● Problem to solve: Extract every line of the data below and reproduce each one without changing a single character.

* Start Source records *

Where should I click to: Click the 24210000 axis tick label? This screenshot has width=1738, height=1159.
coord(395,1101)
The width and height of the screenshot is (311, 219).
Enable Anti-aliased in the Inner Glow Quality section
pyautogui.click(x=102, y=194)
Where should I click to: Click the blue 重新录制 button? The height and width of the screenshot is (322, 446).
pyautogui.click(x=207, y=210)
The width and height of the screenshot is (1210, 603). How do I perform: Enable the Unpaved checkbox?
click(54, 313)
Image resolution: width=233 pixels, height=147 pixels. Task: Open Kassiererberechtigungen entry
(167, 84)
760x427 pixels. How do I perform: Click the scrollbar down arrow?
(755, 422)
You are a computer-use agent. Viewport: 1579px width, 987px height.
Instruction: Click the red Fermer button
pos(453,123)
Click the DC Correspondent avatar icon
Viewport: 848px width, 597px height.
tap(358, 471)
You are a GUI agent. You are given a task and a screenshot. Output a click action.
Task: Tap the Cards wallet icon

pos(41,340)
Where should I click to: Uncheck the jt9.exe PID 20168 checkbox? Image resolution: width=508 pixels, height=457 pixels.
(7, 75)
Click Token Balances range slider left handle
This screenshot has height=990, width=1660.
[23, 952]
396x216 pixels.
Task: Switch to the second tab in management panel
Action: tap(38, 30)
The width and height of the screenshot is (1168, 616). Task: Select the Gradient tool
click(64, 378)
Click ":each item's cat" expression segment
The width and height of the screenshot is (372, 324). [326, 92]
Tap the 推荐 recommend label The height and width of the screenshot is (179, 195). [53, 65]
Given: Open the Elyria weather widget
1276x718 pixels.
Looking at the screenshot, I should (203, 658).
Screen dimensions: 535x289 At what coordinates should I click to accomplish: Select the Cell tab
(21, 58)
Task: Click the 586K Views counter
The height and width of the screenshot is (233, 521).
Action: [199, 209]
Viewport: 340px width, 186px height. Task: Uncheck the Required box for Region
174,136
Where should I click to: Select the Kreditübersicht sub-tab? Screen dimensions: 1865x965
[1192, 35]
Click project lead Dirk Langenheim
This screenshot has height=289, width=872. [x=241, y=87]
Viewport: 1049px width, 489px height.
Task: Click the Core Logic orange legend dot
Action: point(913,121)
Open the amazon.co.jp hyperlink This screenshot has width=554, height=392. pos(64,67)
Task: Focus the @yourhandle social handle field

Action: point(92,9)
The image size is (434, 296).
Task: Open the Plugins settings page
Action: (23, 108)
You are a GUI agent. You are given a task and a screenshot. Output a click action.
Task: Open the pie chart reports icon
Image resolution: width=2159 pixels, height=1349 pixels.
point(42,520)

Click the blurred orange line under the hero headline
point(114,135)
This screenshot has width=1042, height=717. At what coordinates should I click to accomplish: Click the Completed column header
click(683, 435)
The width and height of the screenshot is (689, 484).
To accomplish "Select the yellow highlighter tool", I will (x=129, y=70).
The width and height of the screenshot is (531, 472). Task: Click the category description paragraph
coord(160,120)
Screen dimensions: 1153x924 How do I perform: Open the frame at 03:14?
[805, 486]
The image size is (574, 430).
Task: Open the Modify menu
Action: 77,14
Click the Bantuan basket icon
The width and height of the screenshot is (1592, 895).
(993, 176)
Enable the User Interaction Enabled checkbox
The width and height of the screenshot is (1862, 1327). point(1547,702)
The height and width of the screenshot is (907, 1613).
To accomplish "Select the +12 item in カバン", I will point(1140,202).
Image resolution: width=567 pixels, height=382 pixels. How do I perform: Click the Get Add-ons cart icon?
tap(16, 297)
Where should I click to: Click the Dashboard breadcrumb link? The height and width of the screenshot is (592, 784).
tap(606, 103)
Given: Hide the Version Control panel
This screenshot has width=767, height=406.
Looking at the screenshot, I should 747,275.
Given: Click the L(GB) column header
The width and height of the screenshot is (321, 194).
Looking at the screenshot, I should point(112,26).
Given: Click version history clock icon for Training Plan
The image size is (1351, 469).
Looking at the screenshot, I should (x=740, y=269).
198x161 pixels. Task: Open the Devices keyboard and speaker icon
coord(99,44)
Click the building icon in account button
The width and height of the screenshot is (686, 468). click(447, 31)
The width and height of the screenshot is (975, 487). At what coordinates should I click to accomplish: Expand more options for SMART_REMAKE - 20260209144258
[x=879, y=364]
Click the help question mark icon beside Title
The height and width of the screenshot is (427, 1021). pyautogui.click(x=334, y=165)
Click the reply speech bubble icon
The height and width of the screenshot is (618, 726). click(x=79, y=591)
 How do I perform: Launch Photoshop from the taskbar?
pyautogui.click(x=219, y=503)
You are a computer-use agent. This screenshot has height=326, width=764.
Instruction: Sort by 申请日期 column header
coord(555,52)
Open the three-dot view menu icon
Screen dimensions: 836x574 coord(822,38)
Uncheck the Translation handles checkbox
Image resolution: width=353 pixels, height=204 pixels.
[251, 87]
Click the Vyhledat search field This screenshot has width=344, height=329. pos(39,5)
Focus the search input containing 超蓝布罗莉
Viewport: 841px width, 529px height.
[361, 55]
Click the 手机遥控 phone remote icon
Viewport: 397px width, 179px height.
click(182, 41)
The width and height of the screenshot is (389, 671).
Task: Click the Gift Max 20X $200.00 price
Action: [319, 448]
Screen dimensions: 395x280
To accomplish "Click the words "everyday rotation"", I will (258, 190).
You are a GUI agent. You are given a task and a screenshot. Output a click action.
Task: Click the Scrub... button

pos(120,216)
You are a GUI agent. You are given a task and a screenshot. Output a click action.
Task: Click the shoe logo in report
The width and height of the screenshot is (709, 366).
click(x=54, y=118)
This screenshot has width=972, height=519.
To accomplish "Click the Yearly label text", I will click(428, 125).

* End Source records *

● Exercise response:
Where should I click to: Click the 24210000 axis tick label? This screenshot has width=1738, height=1159.
coord(395,1101)
The width and height of the screenshot is (311, 219).
Enable Anti-aliased in the Inner Glow Quality section
pyautogui.click(x=102, y=194)
Where should I click to: Click the blue 重新录制 button? The height and width of the screenshot is (322, 446).
pyautogui.click(x=207, y=210)
The width and height of the screenshot is (1210, 603). How do I perform: Enable the Unpaved checkbox?
click(54, 313)
Image resolution: width=233 pixels, height=147 pixels. Task: Open Kassiererberechtigungen entry
(167, 84)
760x427 pixels. How do I perform: Click the scrollbar down arrow?
(755, 422)
You are a computer-use agent. Viewport: 1579px width, 987px height.
Instruction: Click the red Fermer button
pos(453,123)
Click the DC Correspondent avatar icon
Viewport: 848px width, 597px height.
tap(358, 471)
You are a GUI agent. You are given a task and a screenshot. Output a click action.
Task: Tap the Cards wallet icon

pos(41,340)
Where should I click to: Uncheck the jt9.exe PID 20168 checkbox? Image resolution: width=508 pixels, height=457 pixels.
(7, 75)
Click Token Balances range slider left handle
This screenshot has height=990, width=1660.
[23, 952]
396x216 pixels.
Task: Switch to the second tab in management panel
Action: tap(38, 30)
The width and height of the screenshot is (1168, 616). Task: Select the Gradient tool
click(64, 378)
Click ":each item's cat" expression segment
The width and height of the screenshot is (372, 324). [326, 92]
Tap the 推荐 recommend label The height and width of the screenshot is (179, 195). [53, 65]
Given: Open the Elyria weather widget
1276x718 pixels.
Looking at the screenshot, I should (203, 658).
Screen dimensions: 535x289 At what coordinates should I click to accomplish: Select the Cell tab
(21, 58)
Task: Click the 586K Views counter
The height and width of the screenshot is (233, 521).
Action: [199, 209]
Viewport: 340px width, 186px height. Task: Uncheck the Required box for Region
174,136
Where should I click to: Select the Kreditübersicht sub-tab? Screen dimensions: 1865x965
[1192, 35]
Click project lead Dirk Langenheim
This screenshot has height=289, width=872. [x=241, y=87]
Viewport: 1049px width, 489px height.
Task: Click the Core Logic orange legend dot
Action: point(913,121)
Open the amazon.co.jp hyperlink This screenshot has width=554, height=392. pos(64,67)
Task: Focus the @yourhandle social handle field

Action: point(92,9)
The image size is (434, 296).
Task: Open the Plugins settings page
Action: (23, 108)
You are a GUI agent. You are given a task and a screenshot. Output a click action.
Task: Open the pie chart reports icon
Image resolution: width=2159 pixels, height=1349 pixels.
point(42,520)

Click the blurred orange line under the hero headline
point(114,135)
This screenshot has width=1042, height=717. At what coordinates should I click to accomplish: Click the Completed column header
click(683, 435)
The width and height of the screenshot is (689, 484).
To accomplish "Select the yellow highlighter tool", I will (x=129, y=70).
The width and height of the screenshot is (531, 472). Task: Click the category description paragraph
coord(160,120)
Screen dimensions: 1153x924 How do I perform: Open the frame at 03:14?
[805, 486]
The image size is (574, 430).
Task: Open the Modify menu
Action: 77,14
Click the Bantuan basket icon
The width and height of the screenshot is (1592, 895).
(993, 176)
Enable the User Interaction Enabled checkbox
The width and height of the screenshot is (1862, 1327). point(1547,702)
The height and width of the screenshot is (907, 1613).
To accomplish "Select the +12 item in カバン", I will point(1140,202).
Image resolution: width=567 pixels, height=382 pixels. How do I perform: Click the Get Add-ons cart icon?
tap(16, 297)
Where should I click to: Click the Dashboard breadcrumb link? The height and width of the screenshot is (592, 784).
tap(606, 103)
Given: Hide the Version Control panel
This screenshot has width=767, height=406.
Looking at the screenshot, I should 747,275.
Given: Click the L(GB) column header
The width and height of the screenshot is (321, 194).
Looking at the screenshot, I should point(112,26).
Given: Click version history clock icon for Training Plan
The image size is (1351, 469).
Looking at the screenshot, I should (x=740, y=269).
198x161 pixels. Task: Open the Devices keyboard and speaker icon
coord(99,44)
Click the building icon in account button
The width and height of the screenshot is (686, 468). click(447, 31)
The width and height of the screenshot is (975, 487). At what coordinates should I click to accomplish: Expand more options for SMART_REMAKE - 20260209144258
[x=879, y=364]
Click the help question mark icon beside Title
The height and width of the screenshot is (427, 1021). pyautogui.click(x=334, y=165)
Click the reply speech bubble icon
The height and width of the screenshot is (618, 726). click(x=79, y=591)
 How do I perform: Launch Photoshop from the taskbar?
pyautogui.click(x=219, y=503)
You are a computer-use agent. This screenshot has height=326, width=764.
Instruction: Sort by 申请日期 column header
coord(555,52)
Open the three-dot view menu icon
Screen dimensions: 836x574 coord(822,38)
Uncheck the Translation handles checkbox
Image resolution: width=353 pixels, height=204 pixels.
[251, 87]
Click the Vyhledat search field This screenshot has width=344, height=329. pos(39,5)
Focus the search input containing 超蓝布罗莉
Viewport: 841px width, 529px height.
[361, 55]
Click the 手机遥控 phone remote icon
Viewport: 397px width, 179px height.
click(182, 41)
The width and height of the screenshot is (389, 671).
Task: Click the Gift Max 20X $200.00 price
Action: [319, 448]
Screen dimensions: 395x280
To accomplish "Click the words "everyday rotation"", I will (258, 190).
You are a GUI agent. You are given a task and a screenshot. Output a click action.
Task: Click the Scrub... button

pos(120,216)
You are a GUI agent. You are given a task and a screenshot. Output a click action.
Task: Click the shoe logo in report
The width and height of the screenshot is (709, 366).
click(x=54, y=118)
This screenshot has width=972, height=519.
To accomplish "Click the Yearly label text", I will click(428, 125).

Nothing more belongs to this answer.